【プラハ=藤塚大輔】今大会限りで現役を引退する坂本花織(25=シスメックス)が27日(日本時間28日)のフリーへ向け、メインリンクで公式練習に参加した。

ショートプログラム(SP)首位で迎えるラスト演技を前に、フリー曲「愛の讃歌」をかけた通し練習でフリップ-トーループの連続3回転やダブルアクセル-3回転トーループ-2回転トーループの3連続ジャンプなどを着氷。3回転サルコーで珍しく回転が抜けるミスがあったが、曲かけ後にすぐに修正にかかり、2度着氷させた。リンクを引き揚げる際には、海外のファンから「カオリー!」と声をかけられて、笑顔で手を振った。

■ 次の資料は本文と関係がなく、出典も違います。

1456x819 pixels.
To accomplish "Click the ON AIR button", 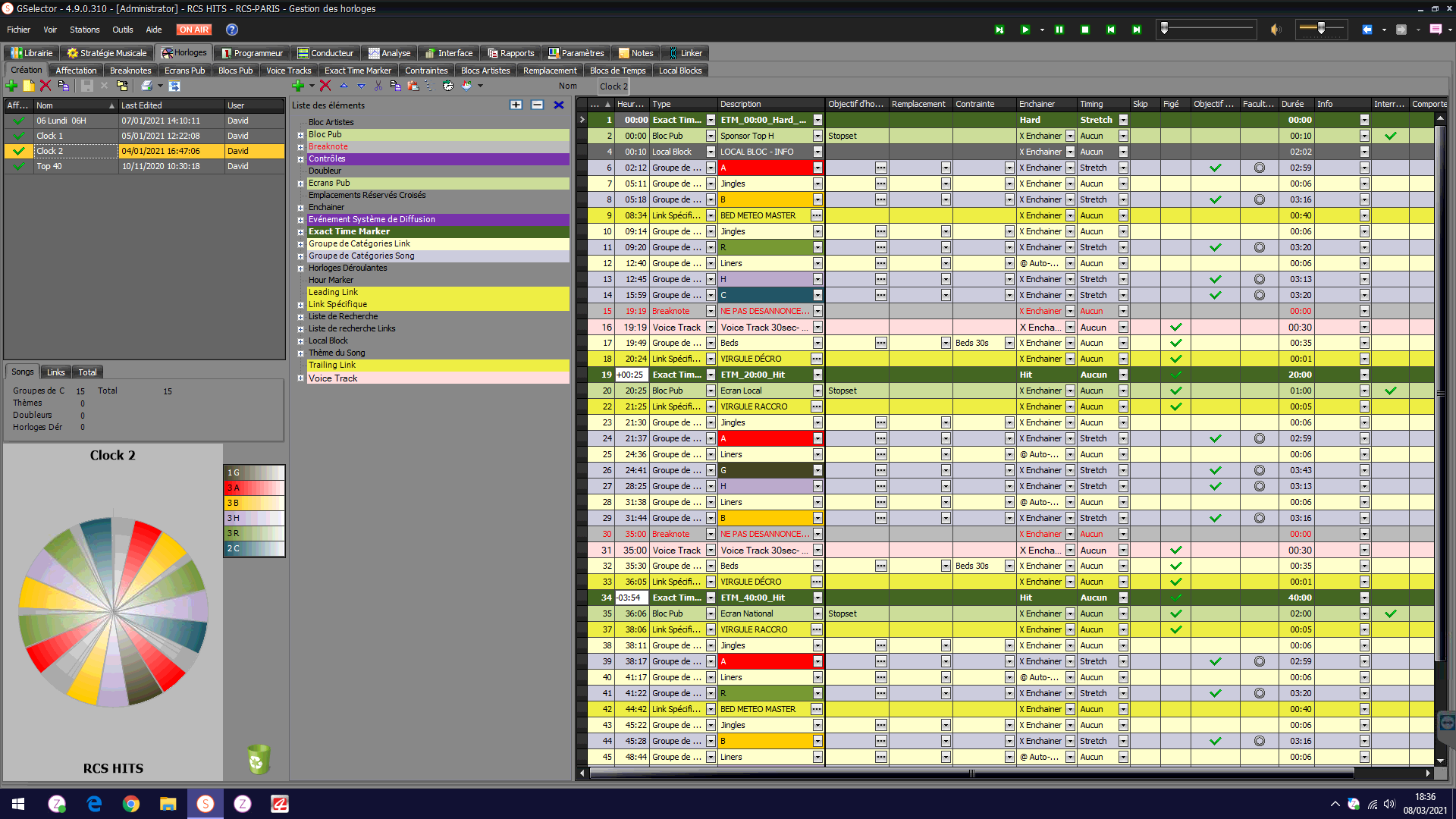I will click(x=194, y=30).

25日のSPでは今季世界最高の79・31点をマーク。SP2位の千葉百音(もね、20=木下グループ)と0・86点差でフリーに臨む。

2月のミラノ・コルティナ五輪では銀メダルを獲得。ただフリーのジャンプでミスがあり、1・89点差で金メダルに届かなかった。昨年6月に今季限りの現役引退を表明して以降は「五輪が最後」と決めていたが「やり切れなかった。もうちょっとできたはず。五輪の忘れ物を取り返したい」と出場を決意した。

世界選手権は22年から3連覇した舞台。今大会を優勝すれば、浅田真央の3度を上回り、日本人単独最多の4度目の制覇となる。